→ **Assignment**: Only the lines below, from the one with "Oferta Educativa (1199, 116)" through the one with "Buy it now (194, 1556)", are to be written out, exactly.
------------------------------------------------
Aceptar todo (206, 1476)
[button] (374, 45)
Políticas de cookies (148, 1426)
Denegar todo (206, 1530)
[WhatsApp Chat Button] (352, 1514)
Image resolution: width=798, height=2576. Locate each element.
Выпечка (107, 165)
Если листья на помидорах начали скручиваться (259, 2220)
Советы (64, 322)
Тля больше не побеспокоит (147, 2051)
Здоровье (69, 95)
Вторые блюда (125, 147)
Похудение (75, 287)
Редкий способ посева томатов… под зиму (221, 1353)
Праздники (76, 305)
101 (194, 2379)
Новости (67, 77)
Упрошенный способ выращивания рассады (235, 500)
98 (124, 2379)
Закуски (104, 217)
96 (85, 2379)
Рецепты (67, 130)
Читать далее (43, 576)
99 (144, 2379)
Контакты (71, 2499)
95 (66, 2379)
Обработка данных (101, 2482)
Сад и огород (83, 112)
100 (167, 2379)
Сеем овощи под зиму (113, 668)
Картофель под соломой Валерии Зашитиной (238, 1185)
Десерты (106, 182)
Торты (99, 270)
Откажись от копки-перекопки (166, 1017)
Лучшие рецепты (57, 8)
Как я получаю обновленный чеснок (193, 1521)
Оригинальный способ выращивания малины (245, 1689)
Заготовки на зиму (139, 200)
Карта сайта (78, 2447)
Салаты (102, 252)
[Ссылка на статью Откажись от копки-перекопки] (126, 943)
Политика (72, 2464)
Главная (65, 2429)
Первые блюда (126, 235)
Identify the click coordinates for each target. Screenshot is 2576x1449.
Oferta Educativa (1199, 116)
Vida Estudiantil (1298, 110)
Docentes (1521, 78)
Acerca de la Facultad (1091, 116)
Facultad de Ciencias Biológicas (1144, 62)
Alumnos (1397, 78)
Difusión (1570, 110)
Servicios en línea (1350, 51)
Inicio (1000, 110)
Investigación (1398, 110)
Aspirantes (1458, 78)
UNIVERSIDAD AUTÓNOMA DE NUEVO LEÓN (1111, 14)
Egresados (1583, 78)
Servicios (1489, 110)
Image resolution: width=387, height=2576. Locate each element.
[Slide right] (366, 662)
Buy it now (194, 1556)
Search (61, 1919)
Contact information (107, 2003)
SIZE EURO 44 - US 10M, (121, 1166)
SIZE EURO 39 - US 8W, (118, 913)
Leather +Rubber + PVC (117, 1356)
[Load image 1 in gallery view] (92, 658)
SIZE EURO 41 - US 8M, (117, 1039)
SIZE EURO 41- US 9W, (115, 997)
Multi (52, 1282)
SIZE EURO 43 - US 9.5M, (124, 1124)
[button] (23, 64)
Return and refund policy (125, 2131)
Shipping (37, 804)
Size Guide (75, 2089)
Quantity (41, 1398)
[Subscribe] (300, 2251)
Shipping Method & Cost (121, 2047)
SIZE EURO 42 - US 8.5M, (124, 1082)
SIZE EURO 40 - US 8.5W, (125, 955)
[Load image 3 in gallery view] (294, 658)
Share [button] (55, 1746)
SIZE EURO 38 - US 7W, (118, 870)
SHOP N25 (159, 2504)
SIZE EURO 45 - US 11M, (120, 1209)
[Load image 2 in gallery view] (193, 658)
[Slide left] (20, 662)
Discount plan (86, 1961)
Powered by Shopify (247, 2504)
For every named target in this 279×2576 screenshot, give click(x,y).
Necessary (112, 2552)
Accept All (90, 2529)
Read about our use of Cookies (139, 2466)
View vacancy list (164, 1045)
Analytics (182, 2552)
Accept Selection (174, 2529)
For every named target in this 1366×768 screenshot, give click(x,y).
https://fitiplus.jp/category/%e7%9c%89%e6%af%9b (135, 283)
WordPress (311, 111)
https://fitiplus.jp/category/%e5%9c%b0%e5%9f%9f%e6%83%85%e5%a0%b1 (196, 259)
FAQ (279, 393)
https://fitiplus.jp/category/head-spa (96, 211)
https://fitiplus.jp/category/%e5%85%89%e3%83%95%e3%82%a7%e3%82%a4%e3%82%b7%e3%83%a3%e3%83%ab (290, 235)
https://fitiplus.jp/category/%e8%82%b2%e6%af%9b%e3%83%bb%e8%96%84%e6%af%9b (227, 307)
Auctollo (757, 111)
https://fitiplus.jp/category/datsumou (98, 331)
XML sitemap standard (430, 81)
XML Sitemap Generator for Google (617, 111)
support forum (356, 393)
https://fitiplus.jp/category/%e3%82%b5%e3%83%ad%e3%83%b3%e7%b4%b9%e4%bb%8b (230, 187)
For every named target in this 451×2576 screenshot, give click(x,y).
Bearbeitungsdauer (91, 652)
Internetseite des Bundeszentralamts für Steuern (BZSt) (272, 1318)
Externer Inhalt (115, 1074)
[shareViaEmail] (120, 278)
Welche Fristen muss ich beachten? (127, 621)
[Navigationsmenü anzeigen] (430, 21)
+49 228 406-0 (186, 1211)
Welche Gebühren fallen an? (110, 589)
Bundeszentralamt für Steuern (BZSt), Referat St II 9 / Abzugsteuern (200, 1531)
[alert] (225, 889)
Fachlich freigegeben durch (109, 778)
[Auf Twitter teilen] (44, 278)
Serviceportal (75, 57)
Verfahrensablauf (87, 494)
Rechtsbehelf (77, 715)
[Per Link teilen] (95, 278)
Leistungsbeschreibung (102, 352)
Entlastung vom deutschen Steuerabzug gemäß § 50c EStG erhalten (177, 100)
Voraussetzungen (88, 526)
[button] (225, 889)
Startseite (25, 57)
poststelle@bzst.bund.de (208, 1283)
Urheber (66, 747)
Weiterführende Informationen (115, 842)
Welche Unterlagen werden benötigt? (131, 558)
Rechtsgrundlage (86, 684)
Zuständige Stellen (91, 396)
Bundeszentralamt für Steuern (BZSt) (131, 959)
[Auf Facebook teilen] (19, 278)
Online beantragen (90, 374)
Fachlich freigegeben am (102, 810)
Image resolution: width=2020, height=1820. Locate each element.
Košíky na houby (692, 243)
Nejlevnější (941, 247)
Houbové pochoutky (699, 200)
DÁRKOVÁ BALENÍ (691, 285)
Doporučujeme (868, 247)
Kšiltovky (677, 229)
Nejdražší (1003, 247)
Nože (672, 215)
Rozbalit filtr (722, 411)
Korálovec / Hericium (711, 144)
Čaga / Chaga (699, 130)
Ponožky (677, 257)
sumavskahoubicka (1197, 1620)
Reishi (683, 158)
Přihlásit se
------------------------------------------------
→ **Solution**:
Oferta Educativa (1199, 116)
Vida Estudiantil (1298, 110)
Docentes (1521, 78)
Acerca de la Facultad (1091, 116)
Facultad de Ciencias Biológicas (1144, 62)
Alumnos (1397, 78)
Difusión (1570, 110)
Servicios en línea (1350, 51)
Inicio (1000, 110)
Investigación (1398, 110)
Aspirantes (1458, 78)
UNIVERSIDAD AUTÓNOMA DE NUEVO LEÓN (1111, 14)
Egresados (1583, 78)
Servicios (1489, 110)
Image resolution: width=387, height=2576. Locate each element.
[Slide right] (366, 662)
Buy it now (194, 1556)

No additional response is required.